Tesla shares are down 57.5% year-to-date, compared to a 19.9% drop on the S&P 500 and a 32.6% drop on the Nasdaq. Tesla shares suffered their worst week since 2020 last week as a top investor called on Musk to appoint a new Tesla CEO and Musk sold $3.6 billion worth of Tesla shares, his second big sale of shares in just over a month.
Read more: Tesla stock suffers worst week since 2020 with Elon Musk sale, major shareholder calls for new CEO
Tesla shares have struggled since Musk agreed to acquire Twitter for $44 billion earlier this year and then sued to try to get out of the deal. Since the deal officially closed in October, Musk has appeared to spend much of his time focusing on the social media service and has reportedly recruited employees from Tesla as well as SpaceX in an effort to overthrow Twitter.

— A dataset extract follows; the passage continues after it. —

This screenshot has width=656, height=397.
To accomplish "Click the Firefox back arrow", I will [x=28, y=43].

Fact Set/Market Observation
Oppenheimer analyst Colin Rusch downgraded Tesla for happening in a Monday note, citing the maelstrom on Twitter and noting that he had tried to ignore it before.

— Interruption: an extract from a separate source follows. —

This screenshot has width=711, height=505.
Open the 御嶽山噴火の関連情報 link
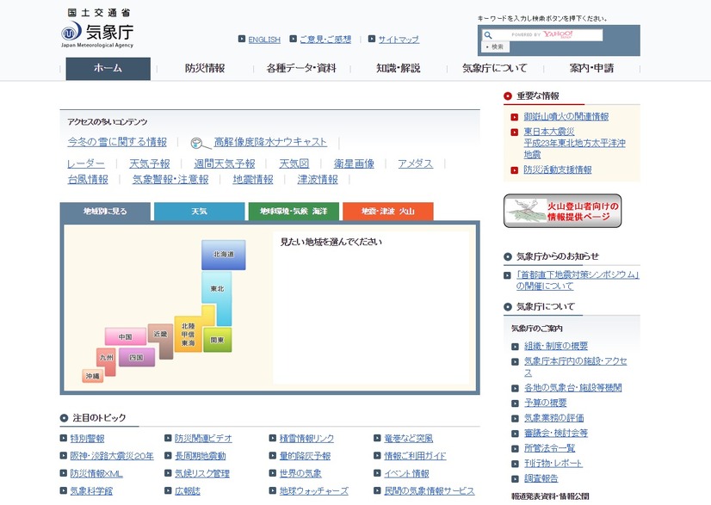[566, 116]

“As we continue to see Tesla price electric vehicles and autonomous technology ahead of its peers and push costs to levels those pairs will struggle to match – and have tried to separate non-Tesla efforts from Elon Musk (personal and professional) of our analysis on TSLA – we believe that the acquisition of Mr. Musk and the subsequent management of Twitter now becomes this untenable separation,” Rusch said.
“The combination of Twitter’s unclear cash needs and dwindling options for Mr. Musk to meet those needs amid widespread public backlash caused by the inconsistent application of standards for Twitter users, including the ban of certain journalists, pushing us aside,” continued Rusch.
“It’s time to end this nightmare as CEO of Twitter,” Wedbush analyst Dan Ives wrote in a separate note on Monday, citing a poll Musk posted to Twitter on Sunday night asking users if he were to step down as CEO.
Read : Poll shows Twitter users support Elon Musk’s removal
“From the botched verification subscription plan to the banning of journalists to the political firestorms appearing daily, this has been the storm as the ads raced for the hills and left Twitter perfectly square in red ink eventually on the on track to lose about $4 billion a year, we estimate,” wrote Ives, who has an outperform rating on Tesla and a price target of $250.
Meanwhile, Sen. Elizabeth Warren has called on Tesla Chairman Robyn Denholm to address concerns the board has failed to meet its legal obligations by failing to respond to its CEO’s behavior.
Read : ‘Tesla Isn’t Musk’s Private Plaything’ – Senator Elizabeth Warren Asks Tesla Chairman To Resolve CEO’s Twitter Conflict
Of the 43 analysts who have run Tesla, 27 have buy ratings, 13 have hold ratings and three have sell ratings, along with an average target price of $281.19.